DK: Yeah, and especially in Fiji in the old times and even today. I guess anybody because you just don’t go to anyone to cut your hair. You’ve got your hairdresser. You’ve got somebody to touch your hair. And that was the same with the chiefs in Fiji. Even the warriors don’t touch their body or touch their hair. They’ve got their own hairdressers, and permission is the main thing. Unless you get that permission and then you touch the hair, it’s a blessing. Otherwise, it’s really a curse. You’ll get into trouble.

NP: Understood. He was just the right height to control him by head. To move him around, make sure he’s going the right way. It was my fault, but okay, I couldn’t reach his shoulder, he was too small.

DK: But I guess it’s a playful thing in sports nowadays. Especially the rugby and Sevens and stuff. You see men just touching each other’s hair because they’re overjoyed. But still, yeah, sometimes we forget the sacredness of the hair and the head.

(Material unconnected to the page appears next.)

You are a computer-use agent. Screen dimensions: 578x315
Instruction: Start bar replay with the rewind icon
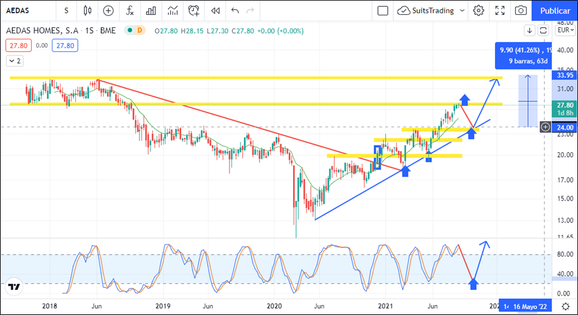(215, 11)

NP: Exactly. Especially if it’s not in the dominant culture that these sorts of things need to be respected, that gets forgotten in the high of the moment, I guess.

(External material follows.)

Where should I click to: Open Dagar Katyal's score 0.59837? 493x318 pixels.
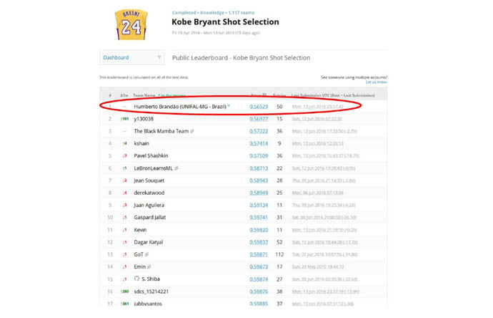point(259,242)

DK: That’s what happened to Baker. He was really high in the moment. He was a good friend of the chief, and he was a good man, but then he didn’t see.

NP: Shifting focus briefly, tell me about Ole and his role in this project.

DK: So, for us, Ole is the moment-capturer. He’s the one who does all the photographs and tries to capture the moments that we have, especially the special moments we have in different museums and places and shoots, and bringing back the forgotten and reposing of photos. Aunty Joana is the ligatabu, which means sacred hands, so normally, I found this out when I went to Fiji, normally, those people who make the hair and stuff, they don’t use their hands during the time. So it takes a week or two weeks, they won’t use their hands. People will serve them and yeah, their hands are made for what they are making and the craft, and Fijians call them the ligatabu, which is the sacred hands of a cakacaka ni liga the working of the hands, you know. So those are the two positions that they capture, and I’m the subject. I just do what I’m told. [laughs]


Daren Kamali is a Fijian-born New Zealand poet, writer, musician, teacher and museum curator. He holds a BA from Manukau Institute of Technology and a Masters of Creative Writing from the University of Auckland. In 2008 he co-founded the South Auckland Poets Collective, a youth program focusing on poetry as an agent of change. A former recipient of the Fullbright-Creative New Zealand Writer’s Residency, Kamali has held numerous fellowships. Toegether with Ole Maiava and artist Joana Monolagi, Kamali has been presenting research on The Ulumate Project: The Sacredness of Human Hair centered around the Fijian custom of wig ceremonies in times of mourning.

Nicole Perry is a Senior Lecturer in German and Comparative Literature at Waipapa Taumata Rau| The University of Auckland in Aotearoa| New Zealand. Her research interests include Indigenous artistic interventions in German/European culture both in North America and the South Pacific; travel writing; and visual culture. She is also the associate editor (German) for the William F. Cody digital archives project, based out of Cody, Wyoming.